■ Given data
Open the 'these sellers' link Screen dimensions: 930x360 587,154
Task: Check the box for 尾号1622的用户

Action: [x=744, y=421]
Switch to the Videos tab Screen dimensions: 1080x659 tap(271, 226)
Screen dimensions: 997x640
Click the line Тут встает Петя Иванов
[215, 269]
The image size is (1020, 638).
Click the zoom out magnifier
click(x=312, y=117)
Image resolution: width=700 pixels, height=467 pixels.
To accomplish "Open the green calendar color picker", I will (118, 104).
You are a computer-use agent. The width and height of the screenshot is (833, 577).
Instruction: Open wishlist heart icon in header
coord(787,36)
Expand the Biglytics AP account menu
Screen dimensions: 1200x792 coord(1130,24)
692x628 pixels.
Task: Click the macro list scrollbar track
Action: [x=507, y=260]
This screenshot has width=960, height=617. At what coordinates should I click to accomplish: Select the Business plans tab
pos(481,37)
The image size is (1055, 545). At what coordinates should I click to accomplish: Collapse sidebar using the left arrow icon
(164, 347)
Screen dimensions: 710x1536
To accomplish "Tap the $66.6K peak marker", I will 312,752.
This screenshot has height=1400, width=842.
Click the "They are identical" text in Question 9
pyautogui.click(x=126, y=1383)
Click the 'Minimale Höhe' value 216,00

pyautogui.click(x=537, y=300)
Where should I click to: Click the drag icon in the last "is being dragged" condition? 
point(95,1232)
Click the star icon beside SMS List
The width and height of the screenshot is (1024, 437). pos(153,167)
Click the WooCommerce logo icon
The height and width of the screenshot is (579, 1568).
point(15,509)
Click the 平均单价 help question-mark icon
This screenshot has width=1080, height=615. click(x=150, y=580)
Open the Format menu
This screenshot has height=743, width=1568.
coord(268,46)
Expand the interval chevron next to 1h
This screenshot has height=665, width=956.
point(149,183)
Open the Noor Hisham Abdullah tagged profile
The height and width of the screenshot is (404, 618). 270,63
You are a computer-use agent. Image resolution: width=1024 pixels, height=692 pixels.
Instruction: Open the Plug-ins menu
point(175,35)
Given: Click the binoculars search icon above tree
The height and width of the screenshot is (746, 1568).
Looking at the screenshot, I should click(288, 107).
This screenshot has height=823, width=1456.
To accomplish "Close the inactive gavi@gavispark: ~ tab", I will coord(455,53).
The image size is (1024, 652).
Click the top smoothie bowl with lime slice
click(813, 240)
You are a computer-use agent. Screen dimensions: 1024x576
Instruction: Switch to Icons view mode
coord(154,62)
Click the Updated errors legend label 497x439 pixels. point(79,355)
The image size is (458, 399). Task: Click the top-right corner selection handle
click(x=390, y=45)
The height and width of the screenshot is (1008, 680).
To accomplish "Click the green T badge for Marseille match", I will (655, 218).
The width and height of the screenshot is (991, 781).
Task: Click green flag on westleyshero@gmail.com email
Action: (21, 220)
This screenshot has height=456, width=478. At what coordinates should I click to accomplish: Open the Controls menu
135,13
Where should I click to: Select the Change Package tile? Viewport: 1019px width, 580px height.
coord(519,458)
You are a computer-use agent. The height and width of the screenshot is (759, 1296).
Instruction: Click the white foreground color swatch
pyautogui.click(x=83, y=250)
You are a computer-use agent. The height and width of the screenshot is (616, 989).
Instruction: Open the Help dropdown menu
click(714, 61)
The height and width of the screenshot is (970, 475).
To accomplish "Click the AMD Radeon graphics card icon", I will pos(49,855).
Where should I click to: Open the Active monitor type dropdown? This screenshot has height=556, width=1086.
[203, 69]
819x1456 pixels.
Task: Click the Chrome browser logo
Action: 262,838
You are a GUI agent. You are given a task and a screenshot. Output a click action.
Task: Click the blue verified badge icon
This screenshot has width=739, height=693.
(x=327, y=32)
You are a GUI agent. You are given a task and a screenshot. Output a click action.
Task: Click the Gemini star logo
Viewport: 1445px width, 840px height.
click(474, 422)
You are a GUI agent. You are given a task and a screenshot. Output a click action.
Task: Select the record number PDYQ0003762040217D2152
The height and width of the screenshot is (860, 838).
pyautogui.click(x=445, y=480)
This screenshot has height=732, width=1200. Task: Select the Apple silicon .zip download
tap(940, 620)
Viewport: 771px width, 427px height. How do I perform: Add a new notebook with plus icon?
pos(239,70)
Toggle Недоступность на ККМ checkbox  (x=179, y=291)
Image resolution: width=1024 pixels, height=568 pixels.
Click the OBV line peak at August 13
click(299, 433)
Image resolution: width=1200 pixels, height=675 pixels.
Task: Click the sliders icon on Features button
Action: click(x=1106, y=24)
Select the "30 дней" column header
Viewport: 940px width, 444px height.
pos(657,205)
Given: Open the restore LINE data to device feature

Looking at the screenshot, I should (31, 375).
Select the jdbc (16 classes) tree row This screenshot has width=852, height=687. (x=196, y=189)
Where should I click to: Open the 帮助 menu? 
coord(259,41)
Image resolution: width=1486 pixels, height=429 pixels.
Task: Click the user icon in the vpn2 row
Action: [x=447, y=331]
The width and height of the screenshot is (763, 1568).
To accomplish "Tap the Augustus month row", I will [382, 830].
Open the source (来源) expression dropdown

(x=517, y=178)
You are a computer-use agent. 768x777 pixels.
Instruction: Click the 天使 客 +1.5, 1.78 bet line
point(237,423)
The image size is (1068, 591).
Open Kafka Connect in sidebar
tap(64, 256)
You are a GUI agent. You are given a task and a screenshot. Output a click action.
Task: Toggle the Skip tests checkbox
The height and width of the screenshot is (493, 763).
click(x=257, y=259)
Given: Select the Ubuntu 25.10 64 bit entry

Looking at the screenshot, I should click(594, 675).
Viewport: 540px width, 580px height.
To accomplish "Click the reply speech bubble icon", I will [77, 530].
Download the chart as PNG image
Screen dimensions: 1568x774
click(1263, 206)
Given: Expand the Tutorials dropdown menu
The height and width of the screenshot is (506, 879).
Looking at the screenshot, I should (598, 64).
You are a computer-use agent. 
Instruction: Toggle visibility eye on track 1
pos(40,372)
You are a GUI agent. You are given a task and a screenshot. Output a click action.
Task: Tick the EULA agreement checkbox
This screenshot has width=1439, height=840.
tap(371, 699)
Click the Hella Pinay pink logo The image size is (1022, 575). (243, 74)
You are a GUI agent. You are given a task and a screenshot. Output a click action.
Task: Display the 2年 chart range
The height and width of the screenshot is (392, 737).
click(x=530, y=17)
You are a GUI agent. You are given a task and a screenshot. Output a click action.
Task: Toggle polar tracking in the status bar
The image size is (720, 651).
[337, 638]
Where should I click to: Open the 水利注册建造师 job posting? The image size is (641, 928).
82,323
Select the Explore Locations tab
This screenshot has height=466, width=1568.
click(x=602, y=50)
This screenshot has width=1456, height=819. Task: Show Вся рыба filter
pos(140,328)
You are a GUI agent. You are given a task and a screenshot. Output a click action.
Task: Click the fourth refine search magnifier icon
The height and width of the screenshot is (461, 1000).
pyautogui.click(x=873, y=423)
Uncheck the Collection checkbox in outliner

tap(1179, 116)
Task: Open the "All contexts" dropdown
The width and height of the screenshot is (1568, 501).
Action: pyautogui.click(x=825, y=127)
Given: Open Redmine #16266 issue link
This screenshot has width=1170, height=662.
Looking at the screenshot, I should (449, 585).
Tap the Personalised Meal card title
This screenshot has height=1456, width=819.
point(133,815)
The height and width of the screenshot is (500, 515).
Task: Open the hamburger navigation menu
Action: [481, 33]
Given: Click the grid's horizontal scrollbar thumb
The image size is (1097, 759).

■ Exercise
Read through the data and copy every line where "card" shows up.

■ Your solution
To accomplish "Click the AMD Radeon graphics card icon", I will pos(49,855).
Tap the Personalised Meal card title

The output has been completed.